### Detalhes da tarefa
Devolva, sem nenhuma alteração, a passagem do artigo sobre a sentença constitucionalmente válida que vai de "A sentença constitucionalmente" a "materialidade dos valores.".

===== Trecho do documento

A sentença constitucionalmente válida e a nulidade por imposição de princípio

RESUMO: O presente estudo verifica a superação da empoeira determinação jurisprudencial da ausência do dever de fundamentação ampla, demonstrando alinhamento dos Tribunais ao teor constitucional e sua busca de materialização.
 
 
INTRODUÇÃO
 
 
            A superação do paradigma positivista tratou de elucidar a necessidade de respeito à Carta Democrática, sob pena de subversão do Ordenamento e também inconstitucionalidade do ato praticado.       
Há determinação do Código de Processo Penal elucidando que a sentença é o documento composta por elementos de existência.
Contudo, em muitos momentos, verifica-se que a sentença apenas atende formalmente aos requisitos, atacando preceitos fundamentais da Constituição por não considerar a materialidade dos valores.
            O sistema de nulidades – junto com os enunciados democráticos – deve ser utilizado como forma de sustentar o processo no Devido Processo Legal, evitando que haja sabotagem constitucional lesivo a parte.
            Assim, sem pretensão de encerrar os debates, buscando, de fato, diversificá-los, é necessário verificar que a materialidade constitucional é aniquilada por sentença com fundamentação superficial e que para a realização constitucional a proteção aos valores deve ser buscada.
 
1 SENTENÇA
 
            Conforme elucida o art. 381 do CPP, a sentença é construída sobre elementos necessários a sua existência:
 
“I – os nomes das partes ou, quando não possível, as indicações necessárias para identificá-las;
II – a exposição sucinta da acusação e da defesa;
III – a indicação dos motivos de fato e de direito em que se fundar a decisão;
IV – a indicação de artigos de lei aplicados;
V – o dispositivo;
VI – a data e a assinatura do juiz.”
 
            Assim, a sentença a ser proferida deve ter os requisitos supra, sob pena de caracterização de inexistência do documento decisório em razão de ausência de requisito considerado fundamental.
            A natureza jurídica de tal decisum pode ser condenatória na hipótese de atender aos preceitos de punir do agente estatal, mandamental a qual tem dever ordenada por juiz, declaratória, que pode consistir em decisão absolutória ou extintiva, ou mesmo constitutiva.
           
2 PRINCÍPIO DA FUNDAMENTAÇÃO E MATERIALIDADE CONSTITUCIONAL
 
            O art. 93 da Carta Democrática determina que a fundamentação é inerente, ainda que a lei não impusesse obrigação, a decisão:
 
IX – todos os julgamentos dos órgãos do Poder Judiciário serão públicos, e fundamentadas todas as decisões, sob pena de nulidade, podendo a lei, se o interesse público exigir, limitar a presença, em determinados atos, às próprias partes e advogados, ou somente a estes”.

==========
===== Entradas listadas

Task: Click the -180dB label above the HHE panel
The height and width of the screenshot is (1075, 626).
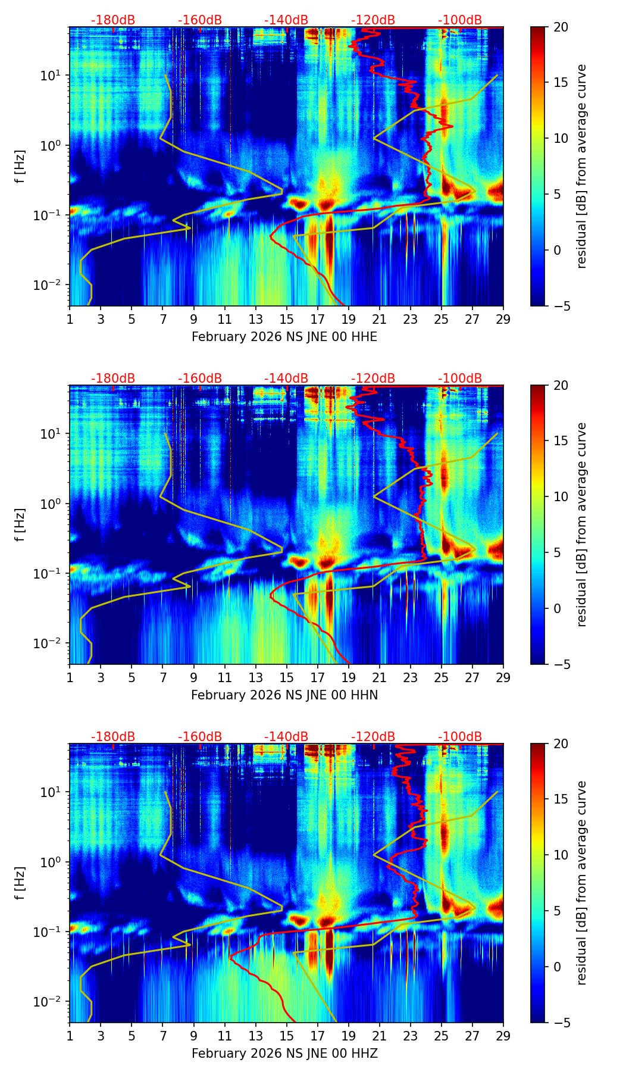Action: pyautogui.click(x=113, y=20)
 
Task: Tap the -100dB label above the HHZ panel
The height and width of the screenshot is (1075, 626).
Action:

==========

### Resposta a seguir
A sentença constitucionalmente válida e a nulidade por imposição de princípio

RESUMO: O presente estudo verifica a superação da empoeira determinação jurisprudencial da ausência do dever de fundamentação ampla, demonstrando alinhamento dos Tribunais ao teor constitucional e sua busca de materialização.
 
 
INTRODUÇÃO
 
 
            A superação do paradigma positivista tratou de elucidar a necessidade de respeito à Carta Democrática, sob pena de subversão do Ordenamento e também inconstitucionalidade do ato praticado.       
Há determinação do Código de Processo Penal elucidando que a sentença é o documento composta por elementos de existência.
Contudo, em muitos momentos, verifica-se que a sentença apenas atende formalmente aos requisitos, atacando preceitos fundamentais da Constituição por não considerar a materialidade dos valores.